**ACTIVITY**: From the data below, return the exact lines starting at the line containing "Click the orange 124人 bar" and ending at the line containing "Task: Click the Save Asset floppy disk icon", both included, and nothing else.

(Stored records)
* * * * *

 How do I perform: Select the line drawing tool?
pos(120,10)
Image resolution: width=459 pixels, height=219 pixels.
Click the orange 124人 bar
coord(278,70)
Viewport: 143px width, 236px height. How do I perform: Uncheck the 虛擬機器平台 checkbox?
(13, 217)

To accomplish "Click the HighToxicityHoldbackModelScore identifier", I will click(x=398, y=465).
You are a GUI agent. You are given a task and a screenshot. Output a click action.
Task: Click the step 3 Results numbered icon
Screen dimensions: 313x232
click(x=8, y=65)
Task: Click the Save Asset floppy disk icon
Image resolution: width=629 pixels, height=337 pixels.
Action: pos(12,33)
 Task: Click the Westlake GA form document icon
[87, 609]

* * * * *

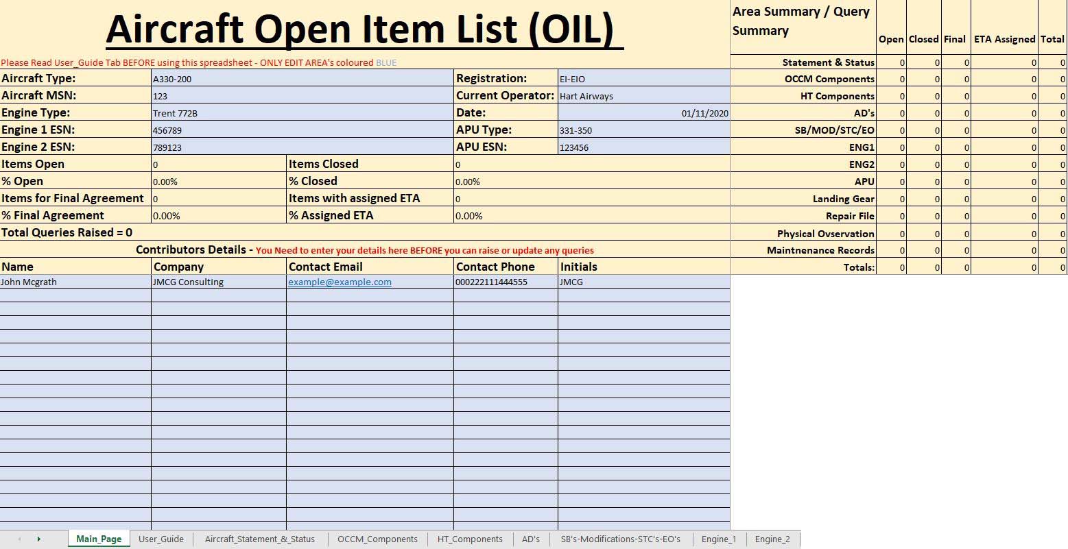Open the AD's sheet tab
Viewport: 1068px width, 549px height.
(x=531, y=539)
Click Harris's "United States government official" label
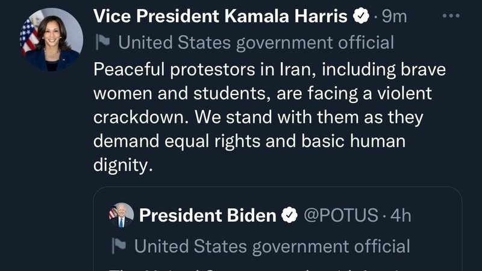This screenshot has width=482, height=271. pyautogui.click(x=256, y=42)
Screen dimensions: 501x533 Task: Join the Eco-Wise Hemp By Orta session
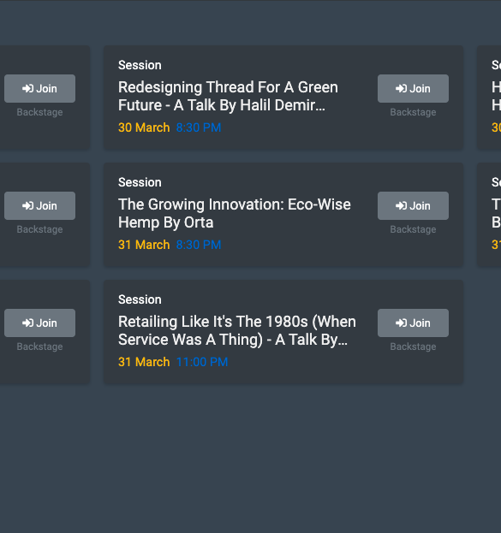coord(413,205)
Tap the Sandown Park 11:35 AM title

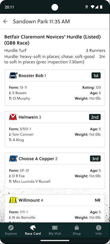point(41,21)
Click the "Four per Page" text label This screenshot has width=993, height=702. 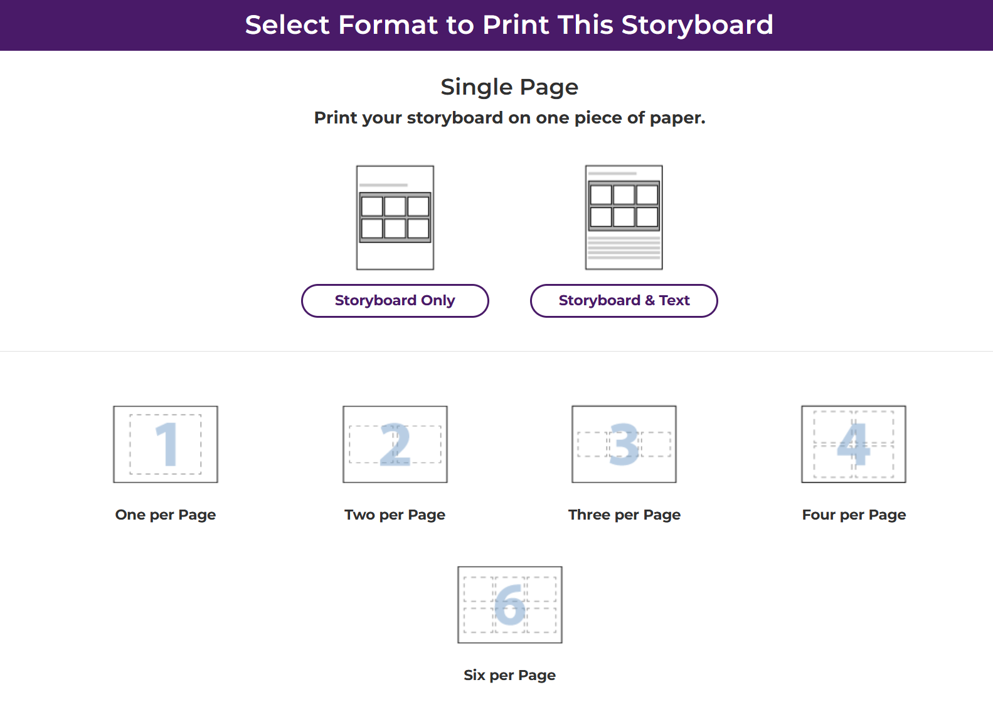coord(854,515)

* * * * *

**FINISHED TASK**:
Click the orange 124人 bar
coord(278,70)
Viewport: 143px width, 236px height. How do I perform: Uncheck the 虛擬機器平台 checkbox?
(13, 217)

To accomplish "Click the HighToxicityHoldbackModelScore identifier", I will click(x=398, y=465).
You are a GUI agent. You are given a task and a screenshot. Output a click action.
Task: Click the step 3 Results numbered icon
Screen dimensions: 313x232
click(x=8, y=65)
Task: Click the Save Asset floppy disk icon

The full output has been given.